Suicide Rate Prediction.
Prevent tragedy with precision – Suicide Rate Prediction is the tool for saving lives.
In the Suicide Rate Prediction project, the descriptive analysis of the dataset was performed to identify the distribution of the features, their relationship with each other, and the potential outliers.
Feature engineering was conducted to prepare the dataset for the machine learning models. This involved data cleaning, normalization, scaling, and selection of the most relevant features for the models.
Several machine learning algorithms such as Decision Tree, Random Forest, and Support Vector Machine were used to predict the risk of suicide. The performance of each model was evaluated using various metrics such as accuracy, precision, recall, and F1-score. The best-performing model – Random Forest was selected and its hyperparameters were optimized to improve the performance further.

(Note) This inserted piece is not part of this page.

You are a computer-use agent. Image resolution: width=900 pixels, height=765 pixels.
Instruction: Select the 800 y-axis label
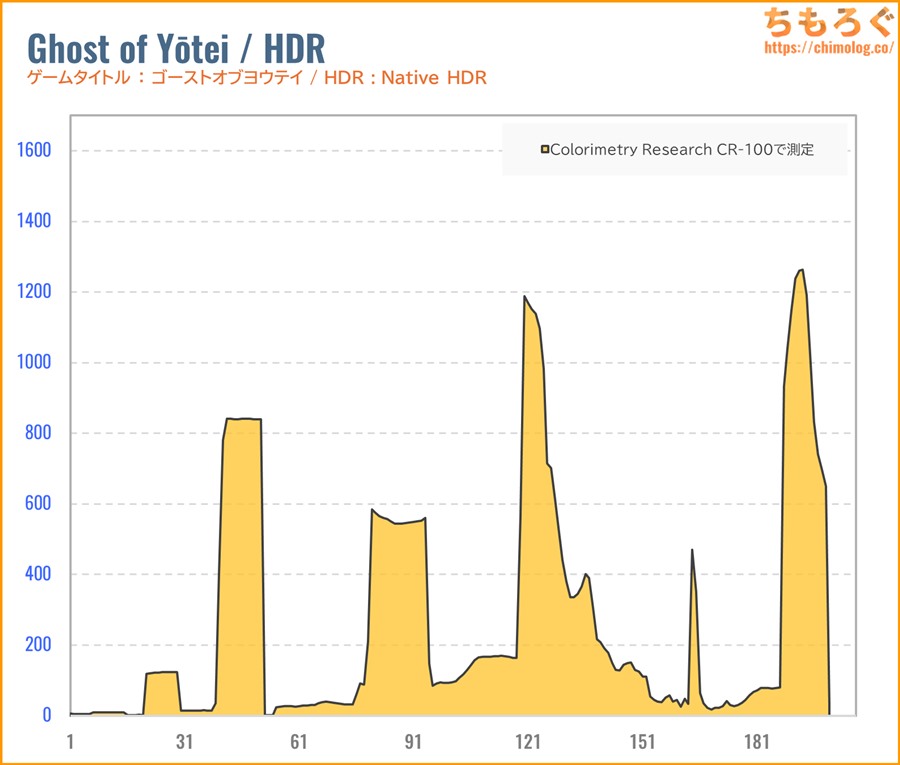[36, 433]
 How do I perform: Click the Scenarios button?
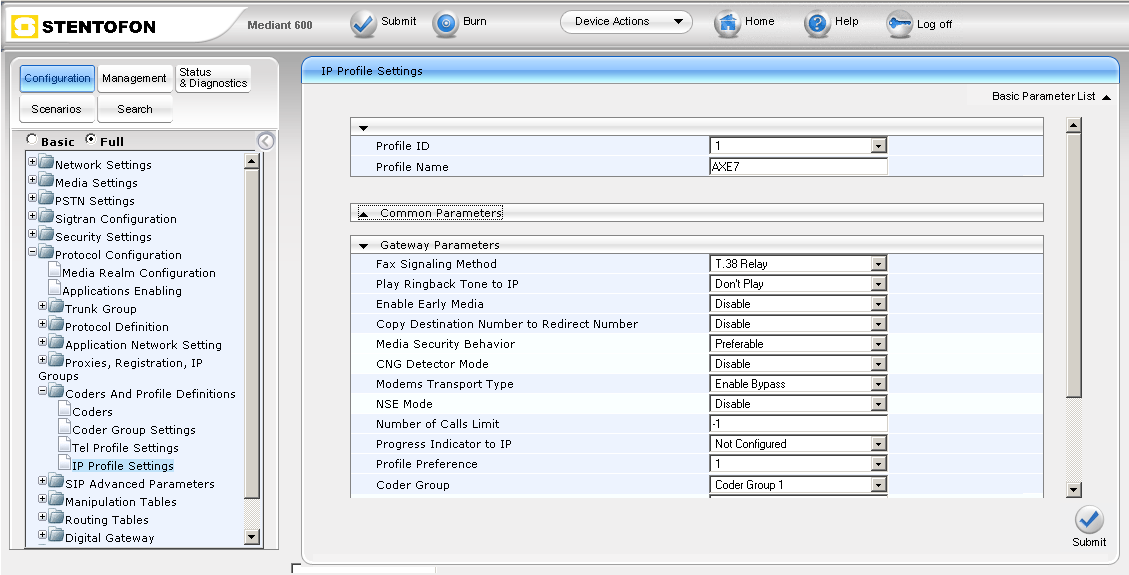(x=57, y=109)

The results of the machine learning models were analyzed to identify the factors that are most strongly associated with the risk of suicide. The feature importance of each attribute was evaluated, and their impact on the prediction of suicide risk was interpreted. Furthermore, the geographical distribution of suicide risk was visualized using various maps and plots.

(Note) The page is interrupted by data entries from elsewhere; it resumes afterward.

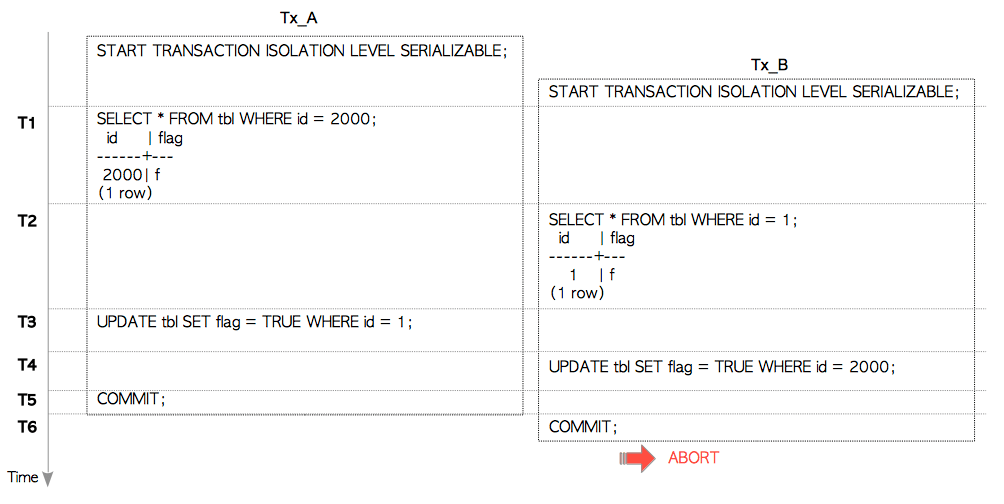This screenshot has width=1004, height=504.
Task: Click the SELECT WHERE id = 2000 statement
Action: [x=236, y=119]
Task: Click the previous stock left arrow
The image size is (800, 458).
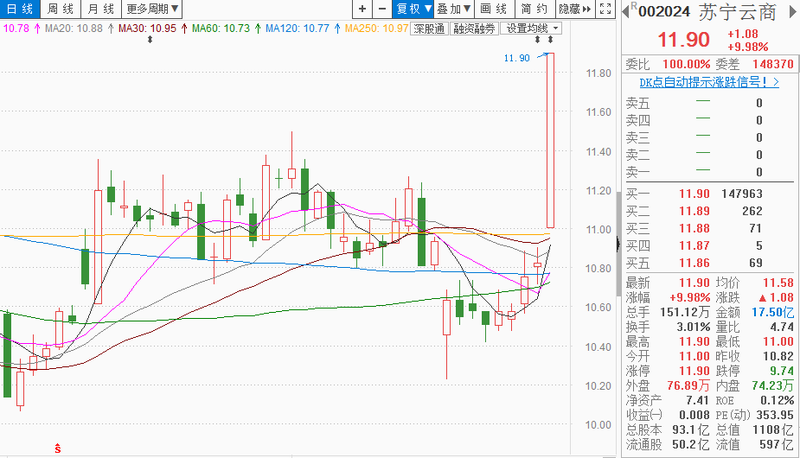Action: tap(626, 13)
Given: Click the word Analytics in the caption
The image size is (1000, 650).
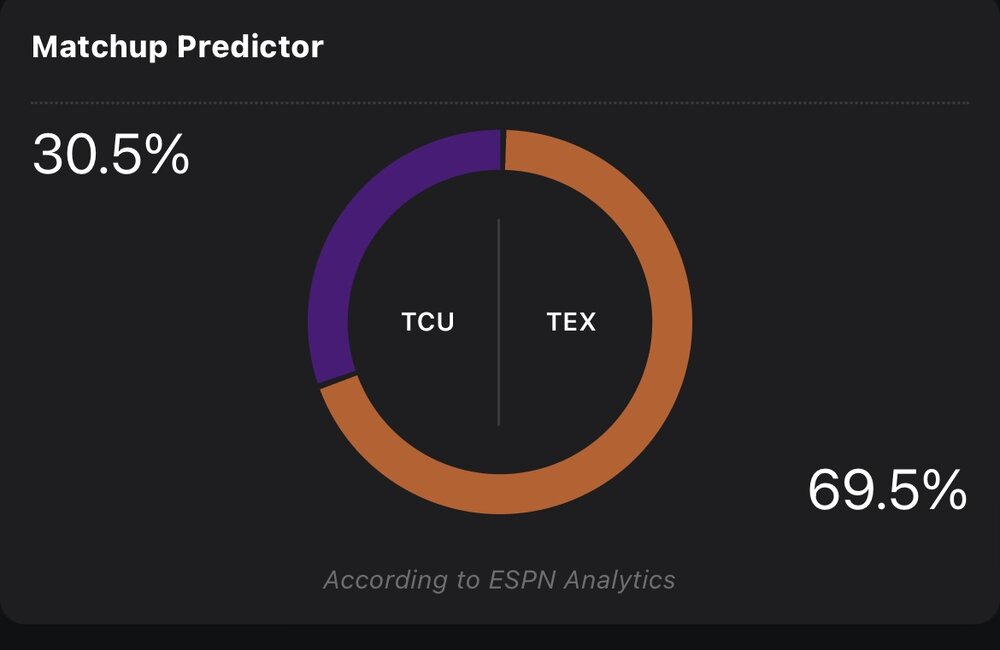Looking at the screenshot, I should (x=617, y=579).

The results were interpreted to gain a better understanding of the underlying causes of the increase in suicide rates around the globe.
In conclusion, this project aimed to forecast the risk of suicide and analyze the associated factors responsible for the rise in suicide rates globally. The machine learning models were trained to classify the suicide risk, and the results were interpreted to identify the most significant factors affecting the prediction. The project provided valuable insights that can be used to develop effective prevention strategies.